%%
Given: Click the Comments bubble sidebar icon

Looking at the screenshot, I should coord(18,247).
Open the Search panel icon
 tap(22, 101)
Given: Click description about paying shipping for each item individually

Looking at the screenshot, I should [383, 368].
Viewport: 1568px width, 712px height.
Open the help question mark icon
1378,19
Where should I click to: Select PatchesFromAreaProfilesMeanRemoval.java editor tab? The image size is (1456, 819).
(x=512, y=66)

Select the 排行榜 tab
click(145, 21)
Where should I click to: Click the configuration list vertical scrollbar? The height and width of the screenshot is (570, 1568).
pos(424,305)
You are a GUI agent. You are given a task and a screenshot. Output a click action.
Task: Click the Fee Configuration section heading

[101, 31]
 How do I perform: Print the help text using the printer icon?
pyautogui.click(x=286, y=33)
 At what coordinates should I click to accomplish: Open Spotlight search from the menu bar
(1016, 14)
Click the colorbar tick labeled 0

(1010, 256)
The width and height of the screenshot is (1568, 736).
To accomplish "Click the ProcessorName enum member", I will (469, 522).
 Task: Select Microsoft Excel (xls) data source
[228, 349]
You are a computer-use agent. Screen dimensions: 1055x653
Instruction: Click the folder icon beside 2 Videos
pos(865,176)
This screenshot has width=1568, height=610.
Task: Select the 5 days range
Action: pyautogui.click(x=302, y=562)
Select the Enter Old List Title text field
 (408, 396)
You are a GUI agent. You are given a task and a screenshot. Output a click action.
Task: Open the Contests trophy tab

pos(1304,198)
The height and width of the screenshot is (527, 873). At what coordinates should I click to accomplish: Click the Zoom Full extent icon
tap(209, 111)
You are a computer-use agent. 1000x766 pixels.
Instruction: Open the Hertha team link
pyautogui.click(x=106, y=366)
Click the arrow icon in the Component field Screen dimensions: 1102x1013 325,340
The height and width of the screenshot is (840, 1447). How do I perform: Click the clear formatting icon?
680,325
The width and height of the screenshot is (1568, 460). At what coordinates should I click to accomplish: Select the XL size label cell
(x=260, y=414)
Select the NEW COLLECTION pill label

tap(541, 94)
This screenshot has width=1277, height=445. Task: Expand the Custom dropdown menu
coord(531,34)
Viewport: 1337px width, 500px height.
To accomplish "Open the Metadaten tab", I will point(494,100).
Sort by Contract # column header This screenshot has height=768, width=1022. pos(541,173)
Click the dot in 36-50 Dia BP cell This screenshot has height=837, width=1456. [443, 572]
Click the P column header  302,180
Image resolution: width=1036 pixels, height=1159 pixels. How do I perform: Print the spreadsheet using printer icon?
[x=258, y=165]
%%
◆ Brief
Copy all of the data above line for line, changing nothing.

◆ Solution to the exercise
Given: Click the Comments bubble sidebar icon

Looking at the screenshot, I should coord(18,247).
Open the Search panel icon
 tap(22, 101)
Given: Click description about paying shipping for each item individually

Looking at the screenshot, I should [383, 368].
Viewport: 1568px width, 712px height.
Open the help question mark icon
1378,19
Where should I click to: Select PatchesFromAreaProfilesMeanRemoval.java editor tab? The image size is (1456, 819).
(x=512, y=66)

Select the 排行榜 tab
click(145, 21)
Where should I click to: Click the configuration list vertical scrollbar? The height and width of the screenshot is (570, 1568).
pos(424,305)
You are a GUI agent. You are given a task and a screenshot. Output a click action.
Task: Click the Fee Configuration section heading

[101, 31]
 How do I perform: Print the help text using the printer icon?
pyautogui.click(x=286, y=33)
 At what coordinates should I click to accomplish: Open Spotlight search from the menu bar
(1016, 14)
Click the colorbar tick labeled 0

(1010, 256)
The width and height of the screenshot is (1568, 736).
To accomplish "Click the ProcessorName enum member", I will (469, 522).
 Task: Select Microsoft Excel (xls) data source
[228, 349]
You are a computer-use agent. Screen dimensions: 1055x653
Instruction: Click the folder icon beside 2 Videos
pos(865,176)
This screenshot has width=1568, height=610.
Task: Select the 5 days range
Action: pyautogui.click(x=302, y=562)
Select the Enter Old List Title text field
 (408, 396)
You are a GUI agent. You are given a task and a screenshot. Output a click action.
Task: Open the Contests trophy tab

pos(1304,198)
The height and width of the screenshot is (527, 873). At what coordinates should I click to accomplish: Click the Zoom Full extent icon
tap(209, 111)
You are a computer-use agent. 1000x766 pixels.
Instruction: Open the Hertha team link
pyautogui.click(x=106, y=366)
Click the arrow icon in the Component field Screen dimensions: 1102x1013 325,340
The height and width of the screenshot is (840, 1447). How do I perform: Click the clear formatting icon?
680,325
The width and height of the screenshot is (1568, 460). At what coordinates should I click to accomplish: Select the XL size label cell
(x=260, y=414)
Select the NEW COLLECTION pill label

tap(541, 94)
This screenshot has width=1277, height=445. Task: Expand the Custom dropdown menu
coord(531,34)
Viewport: 1337px width, 500px height.
To accomplish "Open the Metadaten tab", I will point(494,100).
Sort by Contract # column header This screenshot has height=768, width=1022. pos(541,173)
Click the dot in 36-50 Dia BP cell This screenshot has height=837, width=1456. [443, 572]
Click the P column header  302,180
Image resolution: width=1036 pixels, height=1159 pixels. How do I perform: Print the spreadsheet using printer icon?
[x=258, y=165]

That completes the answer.